Ergotherapie ist ein nichtärztlicher Gesundheitsfachberuf, der auf medizinischen und sozialwissenschaftlichen Grundlagen beruht. Ergotherapie wird bei Störungen im Bereich der Motorik, der Sinnesorgane und der psychischen Fähigkeiten vom Arzt verordnet.
Ziel der Ergotherapie ist es, ausgewählte Aktivitäten und Methoden gezielt einzusetzen, um die Auswirkungen von Krankheiten und Behinderungen zu analysieren und zu behandeln. Im Rahmen einer Gesamtbehandlung trägt diese Therapie nicht nur dazu bei, dass sich der Allgemeinzustand des Patienten bessert, sie bewirkt auch, dass sein Lebenswille geweckt bzw. gestärkt wird, seine Fähigkeiten und Fertigkeiten für den Alltag gefördert werden.
Ein wichtiges Element der Behandlung ist das Training zur Selbsthilfe im täglichen Leben und im Beruf.

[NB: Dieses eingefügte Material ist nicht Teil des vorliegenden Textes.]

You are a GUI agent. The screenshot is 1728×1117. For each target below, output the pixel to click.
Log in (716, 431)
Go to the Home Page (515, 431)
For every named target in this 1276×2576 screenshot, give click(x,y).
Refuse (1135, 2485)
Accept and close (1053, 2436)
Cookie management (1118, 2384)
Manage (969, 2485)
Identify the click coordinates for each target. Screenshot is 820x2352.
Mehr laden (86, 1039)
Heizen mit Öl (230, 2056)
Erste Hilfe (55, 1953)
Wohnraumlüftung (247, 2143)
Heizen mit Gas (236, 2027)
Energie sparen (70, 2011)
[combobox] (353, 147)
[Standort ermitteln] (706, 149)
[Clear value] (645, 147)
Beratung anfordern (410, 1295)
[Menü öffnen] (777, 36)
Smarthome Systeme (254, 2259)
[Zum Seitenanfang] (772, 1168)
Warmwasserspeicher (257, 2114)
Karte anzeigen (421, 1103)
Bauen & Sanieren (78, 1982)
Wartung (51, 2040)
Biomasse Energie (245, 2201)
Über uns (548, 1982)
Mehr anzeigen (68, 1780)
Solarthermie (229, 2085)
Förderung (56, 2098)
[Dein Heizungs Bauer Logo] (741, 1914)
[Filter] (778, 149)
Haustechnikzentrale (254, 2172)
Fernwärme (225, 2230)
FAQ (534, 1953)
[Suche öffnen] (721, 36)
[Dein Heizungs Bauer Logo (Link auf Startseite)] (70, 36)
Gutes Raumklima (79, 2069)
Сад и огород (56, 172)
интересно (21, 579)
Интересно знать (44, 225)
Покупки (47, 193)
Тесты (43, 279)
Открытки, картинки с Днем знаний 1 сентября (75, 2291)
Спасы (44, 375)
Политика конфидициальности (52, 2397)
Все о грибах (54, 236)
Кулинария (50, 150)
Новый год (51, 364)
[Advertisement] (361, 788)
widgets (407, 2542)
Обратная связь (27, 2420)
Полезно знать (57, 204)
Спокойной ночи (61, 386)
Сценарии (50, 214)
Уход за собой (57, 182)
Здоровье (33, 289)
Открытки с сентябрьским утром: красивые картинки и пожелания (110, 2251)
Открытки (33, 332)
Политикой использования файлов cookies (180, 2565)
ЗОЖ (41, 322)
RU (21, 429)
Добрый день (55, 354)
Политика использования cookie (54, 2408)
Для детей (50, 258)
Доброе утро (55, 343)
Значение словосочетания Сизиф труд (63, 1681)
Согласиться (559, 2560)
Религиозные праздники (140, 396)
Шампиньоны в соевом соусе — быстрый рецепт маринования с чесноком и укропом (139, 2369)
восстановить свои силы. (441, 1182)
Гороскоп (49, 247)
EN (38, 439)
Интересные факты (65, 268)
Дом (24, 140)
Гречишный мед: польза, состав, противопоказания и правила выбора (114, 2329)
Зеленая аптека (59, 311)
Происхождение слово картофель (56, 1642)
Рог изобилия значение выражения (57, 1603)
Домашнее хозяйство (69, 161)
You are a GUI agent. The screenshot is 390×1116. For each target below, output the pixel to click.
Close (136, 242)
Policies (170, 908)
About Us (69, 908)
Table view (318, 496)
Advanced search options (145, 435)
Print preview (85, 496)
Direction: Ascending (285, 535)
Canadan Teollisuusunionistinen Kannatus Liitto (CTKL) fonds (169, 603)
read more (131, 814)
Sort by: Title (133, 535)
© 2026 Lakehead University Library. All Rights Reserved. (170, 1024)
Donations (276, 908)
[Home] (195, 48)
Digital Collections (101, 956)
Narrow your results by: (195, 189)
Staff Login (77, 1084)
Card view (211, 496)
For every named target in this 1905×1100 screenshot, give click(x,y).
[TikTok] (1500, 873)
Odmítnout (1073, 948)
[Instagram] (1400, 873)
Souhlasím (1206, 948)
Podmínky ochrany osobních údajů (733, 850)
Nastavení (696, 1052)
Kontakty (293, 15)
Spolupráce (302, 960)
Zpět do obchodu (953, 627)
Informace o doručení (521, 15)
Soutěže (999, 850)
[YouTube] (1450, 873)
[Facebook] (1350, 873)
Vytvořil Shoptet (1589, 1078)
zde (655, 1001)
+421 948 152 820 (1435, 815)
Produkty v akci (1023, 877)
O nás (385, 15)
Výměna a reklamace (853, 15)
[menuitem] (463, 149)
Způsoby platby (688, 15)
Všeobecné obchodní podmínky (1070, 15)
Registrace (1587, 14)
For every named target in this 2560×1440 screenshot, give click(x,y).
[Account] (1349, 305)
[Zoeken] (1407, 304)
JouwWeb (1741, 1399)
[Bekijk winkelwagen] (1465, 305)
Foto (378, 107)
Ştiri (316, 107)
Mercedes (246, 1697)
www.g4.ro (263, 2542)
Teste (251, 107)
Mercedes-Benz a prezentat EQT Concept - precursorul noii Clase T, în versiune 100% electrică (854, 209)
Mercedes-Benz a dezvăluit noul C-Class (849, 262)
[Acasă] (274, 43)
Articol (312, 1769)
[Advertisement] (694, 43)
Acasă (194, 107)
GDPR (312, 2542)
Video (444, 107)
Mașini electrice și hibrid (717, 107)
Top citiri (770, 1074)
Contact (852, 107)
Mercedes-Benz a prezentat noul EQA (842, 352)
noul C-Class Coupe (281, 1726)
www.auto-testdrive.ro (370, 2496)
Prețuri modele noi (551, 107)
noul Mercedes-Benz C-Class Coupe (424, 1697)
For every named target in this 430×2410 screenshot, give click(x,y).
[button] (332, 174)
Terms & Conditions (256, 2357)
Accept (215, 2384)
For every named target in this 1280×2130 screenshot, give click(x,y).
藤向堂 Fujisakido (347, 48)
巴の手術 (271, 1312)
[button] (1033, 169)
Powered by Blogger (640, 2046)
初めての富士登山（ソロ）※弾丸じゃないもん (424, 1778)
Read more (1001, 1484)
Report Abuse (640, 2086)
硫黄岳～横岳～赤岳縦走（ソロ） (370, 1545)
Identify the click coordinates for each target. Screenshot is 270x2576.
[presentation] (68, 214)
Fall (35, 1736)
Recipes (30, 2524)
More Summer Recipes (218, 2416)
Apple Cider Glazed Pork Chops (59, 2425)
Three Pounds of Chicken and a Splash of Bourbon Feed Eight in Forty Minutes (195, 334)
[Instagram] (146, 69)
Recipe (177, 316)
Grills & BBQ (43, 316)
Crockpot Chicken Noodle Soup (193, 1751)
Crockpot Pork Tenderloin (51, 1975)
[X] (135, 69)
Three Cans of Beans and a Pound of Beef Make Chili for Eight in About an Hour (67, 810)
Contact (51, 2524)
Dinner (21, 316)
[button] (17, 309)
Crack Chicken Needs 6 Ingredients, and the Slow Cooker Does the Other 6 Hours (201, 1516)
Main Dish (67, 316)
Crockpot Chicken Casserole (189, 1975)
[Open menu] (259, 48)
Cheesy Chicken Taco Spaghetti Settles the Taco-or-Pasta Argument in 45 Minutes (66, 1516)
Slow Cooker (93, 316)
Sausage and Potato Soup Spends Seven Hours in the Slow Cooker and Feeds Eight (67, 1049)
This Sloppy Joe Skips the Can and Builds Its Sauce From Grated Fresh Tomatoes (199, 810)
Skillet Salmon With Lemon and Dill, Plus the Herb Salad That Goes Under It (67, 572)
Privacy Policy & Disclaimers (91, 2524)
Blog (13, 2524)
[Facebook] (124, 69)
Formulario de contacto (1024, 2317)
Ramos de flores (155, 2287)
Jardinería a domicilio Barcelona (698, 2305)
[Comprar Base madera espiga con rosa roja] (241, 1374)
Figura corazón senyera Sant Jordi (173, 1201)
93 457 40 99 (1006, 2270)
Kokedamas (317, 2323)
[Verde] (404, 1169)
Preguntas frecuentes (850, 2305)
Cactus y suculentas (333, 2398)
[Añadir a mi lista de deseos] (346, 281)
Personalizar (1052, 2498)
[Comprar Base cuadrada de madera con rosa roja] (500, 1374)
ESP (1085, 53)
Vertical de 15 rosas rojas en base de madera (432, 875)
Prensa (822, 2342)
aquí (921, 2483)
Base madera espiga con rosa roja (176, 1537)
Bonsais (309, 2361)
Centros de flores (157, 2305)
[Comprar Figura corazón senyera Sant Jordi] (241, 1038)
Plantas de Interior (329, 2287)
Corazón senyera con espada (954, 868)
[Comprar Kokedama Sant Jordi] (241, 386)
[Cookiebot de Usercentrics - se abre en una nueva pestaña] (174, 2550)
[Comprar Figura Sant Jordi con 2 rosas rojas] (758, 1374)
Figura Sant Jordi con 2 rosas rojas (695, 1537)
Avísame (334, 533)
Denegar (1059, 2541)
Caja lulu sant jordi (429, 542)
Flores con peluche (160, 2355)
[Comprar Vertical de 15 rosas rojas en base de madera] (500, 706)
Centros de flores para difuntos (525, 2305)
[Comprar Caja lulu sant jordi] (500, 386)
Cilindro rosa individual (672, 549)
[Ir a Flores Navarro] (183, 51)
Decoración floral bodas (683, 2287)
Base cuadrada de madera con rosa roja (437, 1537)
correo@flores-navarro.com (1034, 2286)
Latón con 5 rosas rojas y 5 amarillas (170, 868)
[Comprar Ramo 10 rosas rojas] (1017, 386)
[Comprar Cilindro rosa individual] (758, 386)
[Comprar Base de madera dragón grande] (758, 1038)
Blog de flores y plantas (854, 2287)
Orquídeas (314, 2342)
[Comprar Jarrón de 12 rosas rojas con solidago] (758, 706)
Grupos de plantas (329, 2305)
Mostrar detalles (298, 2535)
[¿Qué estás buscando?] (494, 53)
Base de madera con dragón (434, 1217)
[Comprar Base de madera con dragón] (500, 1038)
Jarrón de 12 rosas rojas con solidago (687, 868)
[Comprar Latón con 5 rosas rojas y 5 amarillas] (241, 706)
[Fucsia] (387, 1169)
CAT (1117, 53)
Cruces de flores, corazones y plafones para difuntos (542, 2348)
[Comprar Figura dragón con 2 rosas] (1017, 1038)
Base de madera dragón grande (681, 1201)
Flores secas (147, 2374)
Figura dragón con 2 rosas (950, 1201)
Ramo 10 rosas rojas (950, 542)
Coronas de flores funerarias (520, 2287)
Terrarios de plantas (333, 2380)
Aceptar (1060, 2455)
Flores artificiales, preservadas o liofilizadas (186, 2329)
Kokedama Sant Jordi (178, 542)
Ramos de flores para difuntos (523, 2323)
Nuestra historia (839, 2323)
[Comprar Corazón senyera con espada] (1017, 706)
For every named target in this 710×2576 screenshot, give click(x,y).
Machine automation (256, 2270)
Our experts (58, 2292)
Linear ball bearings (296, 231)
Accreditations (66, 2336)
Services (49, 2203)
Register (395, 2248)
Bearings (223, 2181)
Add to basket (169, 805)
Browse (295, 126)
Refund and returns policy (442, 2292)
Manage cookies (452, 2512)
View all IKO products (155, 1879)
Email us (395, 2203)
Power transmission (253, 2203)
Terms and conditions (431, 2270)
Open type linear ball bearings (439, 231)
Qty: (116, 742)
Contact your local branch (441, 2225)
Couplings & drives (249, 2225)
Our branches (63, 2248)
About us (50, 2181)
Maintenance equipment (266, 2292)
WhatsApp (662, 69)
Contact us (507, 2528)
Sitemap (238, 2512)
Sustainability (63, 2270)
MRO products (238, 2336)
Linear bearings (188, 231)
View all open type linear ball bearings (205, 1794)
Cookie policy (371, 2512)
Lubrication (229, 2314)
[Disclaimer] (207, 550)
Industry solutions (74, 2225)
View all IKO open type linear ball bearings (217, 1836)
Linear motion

Entsprechend werden die durch Krankheit eingeschränkten Fähigkeiten wie das Waschen, Ankleiden, Essen, Schreiben, das Kontakt- und Kommunikationsverhalten sowie spezielle Arbeitsfähigkeiten wie zum Beispiel Töpfern, Filzen oder Sägen mit den Patienten geübt.

Die Schulbank drückten Ergotherapeuten erstmals vor 100 Jahren.
In Chicago wurde 1908 die erste Schule für Ergotherapie gegründet, die zielgerichtete Beschäftigung als Therapie für Patienten lehrte.